Settlement Procedures for Debt Service Payments
Issuers of government debt have a fiduciary responsibility to manage their funds in a way that assures timely and accurate payment of debt service principal and interest – a responsibility that includes full use of funds for the benefit of the government until the payment due date. We’ve become accustomed to using electronic fund transfers, but it’s a good idea to take a look at GFOA’s best practice, Settlement Procedures for Debt Service Payments, to ensure that your government’s debt principal and interest payments are made on a timely and cost effective basis. For example, issuers should ensure that appropriate contractual terms and internal procedures are in place, and should negotiate terms allowing for full investment of funds by the government until the payment due date.
GFOA Standing Committee Winter Meetings Head to the Hill
On December 4-5, 2017, GFOA committee members gathered in Washington, D.C. for the annual winter standing committee meetings. As usual, the committees met to discuss current and forthcoming best practices to be approved by GFOA’s executive board in February. These best practices include debt service payments, investment fee policies for retirement systems, and succession planning, among many others.
In addition, the Black Caucus of the GFOA hosted a lunch where standing committee members heard from the Congressional Black Caucus (CBC) Executive Director Fabrice Coles about CBC’s priorities in the coming year.
The keynote panel gave committee members an opportunity to discuss the current state of affairs regarding federal tax reform efforts. The panel consisted of representatives of the National Association of Bond Lawyers, National Association of State Retirement Administrators, Securities Industry and Financial Markets Association, American Public Power Association, and the U.S. Conference of Mayors.
At the Tuesday breakfast, the Women’s Public Finance Network Co-Chairs Debby Cherney and Anne Harty made a presentation about a project that is underway to help enhance GFOA’s current mentoring efforts in public finance.

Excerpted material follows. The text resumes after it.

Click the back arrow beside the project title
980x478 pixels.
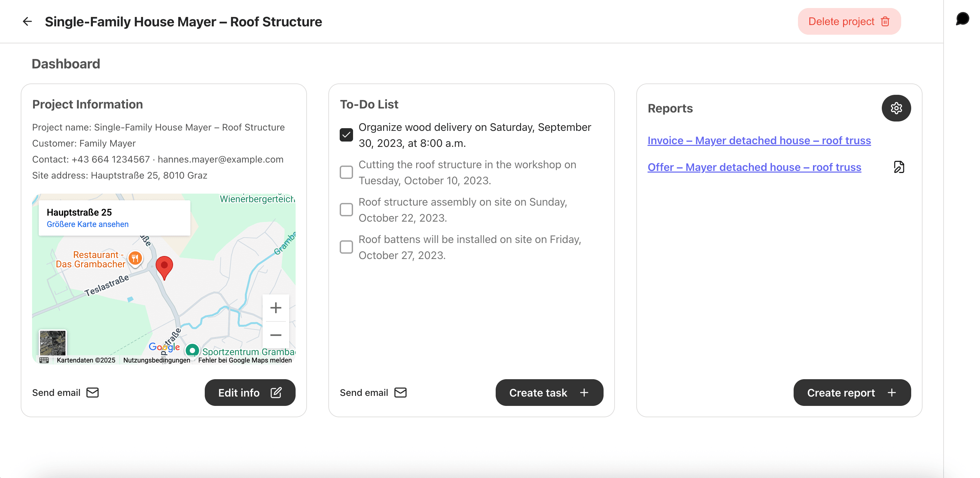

Committee members and GFOA staff also teamed up to visit the Department of Treasury, Congressional Budget Office, and Senate offices on Capitol Hill. In the Senate, GFOA standing committee members discussed tax reform, including preserving advance refundings and private activity bonds, with Wisconsin Senator Ron Johnson, Kansas Senator Pat Roberts, Louisiana Senator Bill Cassidy, and Texas Senator Ted Cruz. Members also met with staff from the offices of House Speaker Paul Ryan, Nebraska Senator Debra Fischer, and Missouri Senator Roy Blunt.
Treasury Closes SLGS Window
On December 8, 2017, the U.S. Treasury Department announced that it will suspend sales of state and local government series (SLGS) securities until further notice. The suspension is aimed at helping the Treasury manage debt subject to the federal debt ceiling. Suspension of SLGS sales has become a standard component of the extraordinary measures implemented by the Treasury Department over the past several years to keep the government from defaulting on its debt during partisan congressional and White House battles over increasing the debt ceiling.
The SLGS window has significant implications in the context of the current tax reform debate – the most common investments for tax-exempt refunding bond escrow accounts are federally issued SLGS and open market Treasury investments (T-bills, notes, and bonds). In the past, when the Treasury SLGS window has been closed to issuers due to Federal budgetary inaction, escrows are either funded by cash or bond proceeds, or funded with the purchase of eligible open market investments. However, if issuers are able to realize the arbitrage yield, and SLGS are available, GFOA recommends using SLGS because of the ease and reliability of execution.
Due to the urgency of the issue, GFOA will closely monitor the Treasury Department and alert members as quickly as possible to the reopening of the SLGS window.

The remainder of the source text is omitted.